Output the stretch of the items from the line that contains "Given: Click the Agent All filter chip" through the line that contains "This screenshot has height=784, width=1559.", including both of those lines, and reproduce each line without any change.
### Supplied data ###
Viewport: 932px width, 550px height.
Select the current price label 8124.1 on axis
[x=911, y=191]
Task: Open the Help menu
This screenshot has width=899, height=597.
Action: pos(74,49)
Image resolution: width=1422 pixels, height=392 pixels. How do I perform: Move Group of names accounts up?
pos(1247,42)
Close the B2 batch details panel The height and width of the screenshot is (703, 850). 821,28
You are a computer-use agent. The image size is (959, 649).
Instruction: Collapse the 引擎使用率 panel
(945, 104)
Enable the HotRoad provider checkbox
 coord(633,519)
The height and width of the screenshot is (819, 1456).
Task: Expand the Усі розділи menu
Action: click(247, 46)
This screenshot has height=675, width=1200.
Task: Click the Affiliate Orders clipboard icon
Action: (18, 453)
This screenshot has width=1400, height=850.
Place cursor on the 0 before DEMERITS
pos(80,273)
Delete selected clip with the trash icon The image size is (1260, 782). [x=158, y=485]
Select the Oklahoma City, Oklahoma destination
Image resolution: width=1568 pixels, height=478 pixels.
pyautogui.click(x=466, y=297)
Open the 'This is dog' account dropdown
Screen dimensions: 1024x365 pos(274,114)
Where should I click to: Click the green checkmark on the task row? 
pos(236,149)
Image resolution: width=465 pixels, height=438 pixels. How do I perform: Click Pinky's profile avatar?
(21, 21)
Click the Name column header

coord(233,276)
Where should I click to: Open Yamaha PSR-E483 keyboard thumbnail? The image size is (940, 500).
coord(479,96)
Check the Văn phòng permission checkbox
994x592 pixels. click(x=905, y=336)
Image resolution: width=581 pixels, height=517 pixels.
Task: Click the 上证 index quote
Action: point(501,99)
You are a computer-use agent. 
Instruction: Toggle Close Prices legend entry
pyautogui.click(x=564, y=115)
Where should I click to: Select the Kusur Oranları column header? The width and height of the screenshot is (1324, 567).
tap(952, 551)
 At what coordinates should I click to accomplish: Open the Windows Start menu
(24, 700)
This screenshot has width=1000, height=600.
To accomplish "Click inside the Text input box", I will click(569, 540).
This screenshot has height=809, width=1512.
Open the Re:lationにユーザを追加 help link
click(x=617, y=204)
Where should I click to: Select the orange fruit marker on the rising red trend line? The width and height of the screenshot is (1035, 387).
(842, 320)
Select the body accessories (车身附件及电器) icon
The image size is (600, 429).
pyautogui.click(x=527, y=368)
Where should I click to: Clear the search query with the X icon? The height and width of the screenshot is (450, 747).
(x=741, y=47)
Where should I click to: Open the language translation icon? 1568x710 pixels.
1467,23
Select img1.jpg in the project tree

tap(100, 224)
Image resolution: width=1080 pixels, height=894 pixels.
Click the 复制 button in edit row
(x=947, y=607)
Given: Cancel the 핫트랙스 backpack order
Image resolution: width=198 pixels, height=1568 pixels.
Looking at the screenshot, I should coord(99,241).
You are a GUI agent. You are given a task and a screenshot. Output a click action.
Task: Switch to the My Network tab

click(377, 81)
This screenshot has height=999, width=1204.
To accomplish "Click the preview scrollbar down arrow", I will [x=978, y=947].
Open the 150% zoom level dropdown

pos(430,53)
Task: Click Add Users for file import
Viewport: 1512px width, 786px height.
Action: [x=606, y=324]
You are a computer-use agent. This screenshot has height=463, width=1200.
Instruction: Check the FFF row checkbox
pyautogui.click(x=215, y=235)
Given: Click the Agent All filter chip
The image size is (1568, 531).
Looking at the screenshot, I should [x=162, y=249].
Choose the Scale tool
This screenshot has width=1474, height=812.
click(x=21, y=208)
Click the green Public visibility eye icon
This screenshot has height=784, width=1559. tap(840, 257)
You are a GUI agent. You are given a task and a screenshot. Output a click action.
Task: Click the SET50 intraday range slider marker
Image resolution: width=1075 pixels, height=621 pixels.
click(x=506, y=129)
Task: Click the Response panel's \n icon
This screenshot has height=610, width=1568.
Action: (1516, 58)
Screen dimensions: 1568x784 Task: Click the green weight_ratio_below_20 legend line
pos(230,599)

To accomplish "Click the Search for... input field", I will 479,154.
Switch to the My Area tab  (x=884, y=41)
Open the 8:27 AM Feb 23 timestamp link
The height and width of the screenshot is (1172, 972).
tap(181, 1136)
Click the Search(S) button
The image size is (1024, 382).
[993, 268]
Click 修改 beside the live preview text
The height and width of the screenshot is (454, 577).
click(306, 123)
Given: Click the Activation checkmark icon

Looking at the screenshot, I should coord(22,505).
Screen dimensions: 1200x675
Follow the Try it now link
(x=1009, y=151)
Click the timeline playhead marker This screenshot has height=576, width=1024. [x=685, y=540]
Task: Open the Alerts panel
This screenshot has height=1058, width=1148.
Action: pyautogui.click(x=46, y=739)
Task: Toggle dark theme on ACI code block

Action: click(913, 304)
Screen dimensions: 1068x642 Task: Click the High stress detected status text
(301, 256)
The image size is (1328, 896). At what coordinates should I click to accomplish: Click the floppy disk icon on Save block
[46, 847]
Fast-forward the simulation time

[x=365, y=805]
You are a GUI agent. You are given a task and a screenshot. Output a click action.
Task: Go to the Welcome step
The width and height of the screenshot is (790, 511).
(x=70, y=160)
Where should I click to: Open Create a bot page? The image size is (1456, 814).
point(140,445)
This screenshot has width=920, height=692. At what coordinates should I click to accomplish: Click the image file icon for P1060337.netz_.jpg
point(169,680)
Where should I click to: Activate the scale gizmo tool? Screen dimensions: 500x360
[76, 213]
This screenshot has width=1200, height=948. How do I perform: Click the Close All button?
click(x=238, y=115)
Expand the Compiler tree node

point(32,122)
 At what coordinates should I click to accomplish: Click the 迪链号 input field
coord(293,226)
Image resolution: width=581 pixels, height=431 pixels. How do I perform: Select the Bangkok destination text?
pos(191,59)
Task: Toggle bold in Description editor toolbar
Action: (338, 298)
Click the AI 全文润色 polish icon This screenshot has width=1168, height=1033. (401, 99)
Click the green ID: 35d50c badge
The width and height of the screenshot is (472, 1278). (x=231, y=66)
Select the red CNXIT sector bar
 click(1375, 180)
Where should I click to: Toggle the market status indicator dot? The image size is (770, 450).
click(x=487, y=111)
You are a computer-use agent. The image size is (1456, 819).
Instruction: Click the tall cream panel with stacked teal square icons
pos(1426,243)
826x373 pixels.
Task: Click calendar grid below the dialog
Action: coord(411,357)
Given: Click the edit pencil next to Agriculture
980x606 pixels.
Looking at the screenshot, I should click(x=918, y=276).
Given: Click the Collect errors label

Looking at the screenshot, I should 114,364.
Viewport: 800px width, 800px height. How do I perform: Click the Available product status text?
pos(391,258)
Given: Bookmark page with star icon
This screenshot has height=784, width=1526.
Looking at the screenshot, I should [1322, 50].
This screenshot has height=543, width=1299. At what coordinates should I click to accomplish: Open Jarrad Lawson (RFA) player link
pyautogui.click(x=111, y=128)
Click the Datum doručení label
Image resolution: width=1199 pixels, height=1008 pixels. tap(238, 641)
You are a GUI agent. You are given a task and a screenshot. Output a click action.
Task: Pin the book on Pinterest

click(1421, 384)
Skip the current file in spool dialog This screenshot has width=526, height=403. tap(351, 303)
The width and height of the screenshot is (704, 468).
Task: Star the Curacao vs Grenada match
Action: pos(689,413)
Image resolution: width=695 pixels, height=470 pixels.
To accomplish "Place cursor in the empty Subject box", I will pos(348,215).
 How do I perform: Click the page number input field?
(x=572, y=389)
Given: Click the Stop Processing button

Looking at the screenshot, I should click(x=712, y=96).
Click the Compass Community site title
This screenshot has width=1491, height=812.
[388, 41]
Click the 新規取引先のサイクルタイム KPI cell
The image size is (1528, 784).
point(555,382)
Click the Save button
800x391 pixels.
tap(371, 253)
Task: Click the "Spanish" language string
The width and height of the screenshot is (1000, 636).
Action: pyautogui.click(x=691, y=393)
###
Expected answer:
Given: Click the Agent All filter chip
The image size is (1568, 531).
Looking at the screenshot, I should [x=162, y=249].
Choose the Scale tool
This screenshot has width=1474, height=812.
click(x=21, y=208)
Click the green Public visibility eye icon
This screenshot has height=784, width=1559. tap(840, 257)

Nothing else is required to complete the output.